[Data for locating visible targets]
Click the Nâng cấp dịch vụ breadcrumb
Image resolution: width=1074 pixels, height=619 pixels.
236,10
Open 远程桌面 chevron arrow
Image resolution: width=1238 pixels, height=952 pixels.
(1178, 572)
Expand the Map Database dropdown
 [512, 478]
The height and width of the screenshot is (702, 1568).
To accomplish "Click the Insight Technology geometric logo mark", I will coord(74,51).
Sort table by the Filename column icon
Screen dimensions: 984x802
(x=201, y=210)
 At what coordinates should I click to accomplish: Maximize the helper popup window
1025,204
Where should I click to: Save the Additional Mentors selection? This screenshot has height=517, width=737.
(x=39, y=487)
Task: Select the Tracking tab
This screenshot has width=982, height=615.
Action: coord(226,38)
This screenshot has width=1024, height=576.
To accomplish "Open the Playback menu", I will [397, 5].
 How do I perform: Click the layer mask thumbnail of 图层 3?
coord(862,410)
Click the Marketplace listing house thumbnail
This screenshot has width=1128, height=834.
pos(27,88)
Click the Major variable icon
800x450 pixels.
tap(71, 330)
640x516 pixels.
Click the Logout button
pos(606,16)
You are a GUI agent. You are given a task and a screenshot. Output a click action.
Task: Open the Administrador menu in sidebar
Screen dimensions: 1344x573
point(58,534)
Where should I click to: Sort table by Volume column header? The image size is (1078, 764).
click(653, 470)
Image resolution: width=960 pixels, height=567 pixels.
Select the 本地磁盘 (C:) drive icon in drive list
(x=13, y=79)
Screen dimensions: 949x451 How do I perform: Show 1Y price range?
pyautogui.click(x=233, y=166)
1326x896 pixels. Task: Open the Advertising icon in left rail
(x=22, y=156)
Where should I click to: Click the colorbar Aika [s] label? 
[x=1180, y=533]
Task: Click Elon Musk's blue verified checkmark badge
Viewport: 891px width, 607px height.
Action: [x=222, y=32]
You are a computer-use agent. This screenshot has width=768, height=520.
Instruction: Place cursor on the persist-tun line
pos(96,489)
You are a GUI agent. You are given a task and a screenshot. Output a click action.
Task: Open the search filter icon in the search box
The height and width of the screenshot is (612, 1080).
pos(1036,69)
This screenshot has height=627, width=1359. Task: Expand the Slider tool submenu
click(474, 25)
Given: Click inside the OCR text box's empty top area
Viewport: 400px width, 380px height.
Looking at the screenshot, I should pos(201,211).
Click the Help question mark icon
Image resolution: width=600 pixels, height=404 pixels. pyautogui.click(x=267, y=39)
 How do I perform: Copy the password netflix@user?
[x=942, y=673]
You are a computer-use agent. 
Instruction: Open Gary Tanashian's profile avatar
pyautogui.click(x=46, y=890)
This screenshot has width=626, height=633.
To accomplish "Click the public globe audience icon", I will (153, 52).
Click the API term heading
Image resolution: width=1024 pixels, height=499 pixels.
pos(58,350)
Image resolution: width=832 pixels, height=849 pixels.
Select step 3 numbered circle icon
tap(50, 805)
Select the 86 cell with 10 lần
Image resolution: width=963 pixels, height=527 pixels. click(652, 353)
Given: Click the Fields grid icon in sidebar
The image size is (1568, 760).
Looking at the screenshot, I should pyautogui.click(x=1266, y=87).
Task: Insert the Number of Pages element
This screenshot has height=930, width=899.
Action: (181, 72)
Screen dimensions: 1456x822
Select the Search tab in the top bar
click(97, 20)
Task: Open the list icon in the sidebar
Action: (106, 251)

Short task ▸ Convert all of the material above into a numbered list, one item per line, and leave out any blank lines.

Correct result ▸
1. Click the Nâng cấp dịch vụ breadcrumb
2. Image resolution: width=1074 pixels, height=619 pixels.
3. 236,10
4. Open 远程桌面 chevron arrow
5. Image resolution: width=1238 pixels, height=952 pixels.
6. (1178, 572)
7. Expand the Map Database dropdown
8.  [512, 478]
9. The height and width of the screenshot is (702, 1568).
10. To accomplish "Click the Insight Technology geometric logo mark", I will coord(74,51).
11. Sort table by the Filename column icon
12. Screen dimensions: 984x802
13. (x=201, y=210)
14.  At what coordinates should I click to accomplish: Maximize the helper popup window
15. 1025,204
16. Where should I click to: Save the Additional Mentors selection? This screenshot has height=517, width=737.
17. (x=39, y=487)
18. Task: Select the Tracking tab
19. This screenshot has width=982, height=615.
20. Action: coord(226,38)
21. This screenshot has width=1024, height=576.
22. To accomplish "Open the Playback menu", I will [397, 5].
23.  How do I perform: Click the layer mask thumbnail of 图层 3?
24. coord(862,410)
25. Click the Marketplace listing house thumbnail
26. This screenshot has width=1128, height=834.
27. pos(27,88)
28. Click the Major variable icon
29. 800x450 pixels.
30. tap(71, 330)
31. 640x516 pixels.
32. Click the Logout button
33. pos(606,16)
34. You are a GUI agent. You are given a task and a screenshot. Output a click action.
35. Task: Open the Administrador menu in sidebar
36. Screen dimensions: 1344x573
37. point(58,534)
38. Where should I click to: Sort table by Volume column header? The image size is (1078, 764).
39. click(653, 470)
40. Image resolution: width=960 pixels, height=567 pixels.
41. Select the 本地磁盘 (C:) drive icon in drive list
42. (x=13, y=79)
43. Screen dimensions: 949x451 How do I perform: Show 1Y price range?
44. pyautogui.click(x=233, y=166)
45. 1326x896 pixels. Task: Open the Advertising icon in left rail
46. (x=22, y=156)
47. Where should I click to: Click the colorbar Aika [s] label? 
48. [x=1180, y=533]
49. Task: Click Elon Musk's blue verified checkmark badge
50. Viewport: 891px width, 607px height.
51. Action: [x=222, y=32]
52. You are a computer-use agent. This screenshot has width=768, height=520.
53. Instruction: Place cursor on the persist-tun line
54. pos(96,489)
55. You are a GUI agent. You are given a task and a screenshot. Output a click action.
56. Task: Open the search filter icon in the search box
57. The height and width of the screenshot is (612, 1080).
58. pos(1036,69)
59. This screenshot has height=627, width=1359. Task: Expand the Slider tool submenu
60. click(474, 25)
61. Given: Click inside the OCR text box's empty top area
62. Viewport: 400px width, 380px height.
63. Looking at the screenshot, I should pos(201,211).
64. Click the Help question mark icon
65. Image resolution: width=600 pixels, height=404 pixels. pyautogui.click(x=267, y=39)
66.  How do I perform: Copy the password netflix@user?
67. [x=942, y=673]
68. You are a computer-use agent. 
69. Instruction: Open Gary Tanashian's profile avatar
70. pyautogui.click(x=46, y=890)
71. This screenshot has width=626, height=633.
72. To accomplish "Click the public globe audience icon", I will (153, 52).
73. Click the API term heading
74. Image resolution: width=1024 pixels, height=499 pixels.
75. pos(58,350)
76. Image resolution: width=832 pixels, height=849 pixels.
77. Select step 3 numbered circle icon
78. tap(50, 805)
79. Select the 86 cell with 10 lần
80. Image resolution: width=963 pixels, height=527 pixels. click(652, 353)
81. Given: Click the Fields grid icon in sidebar
82. The image size is (1568, 760).
83. Looking at the screenshot, I should pyautogui.click(x=1266, y=87).
84. Task: Insert the Number of Pages element
85. This screenshot has height=930, width=899.
86. Action: (181, 72)
87. Screen dimensions: 1456x822
88. Select the Search tab in the top bar
89. click(97, 20)
90. Task: Open the list icon in the sidebar
91. Action: (106, 251)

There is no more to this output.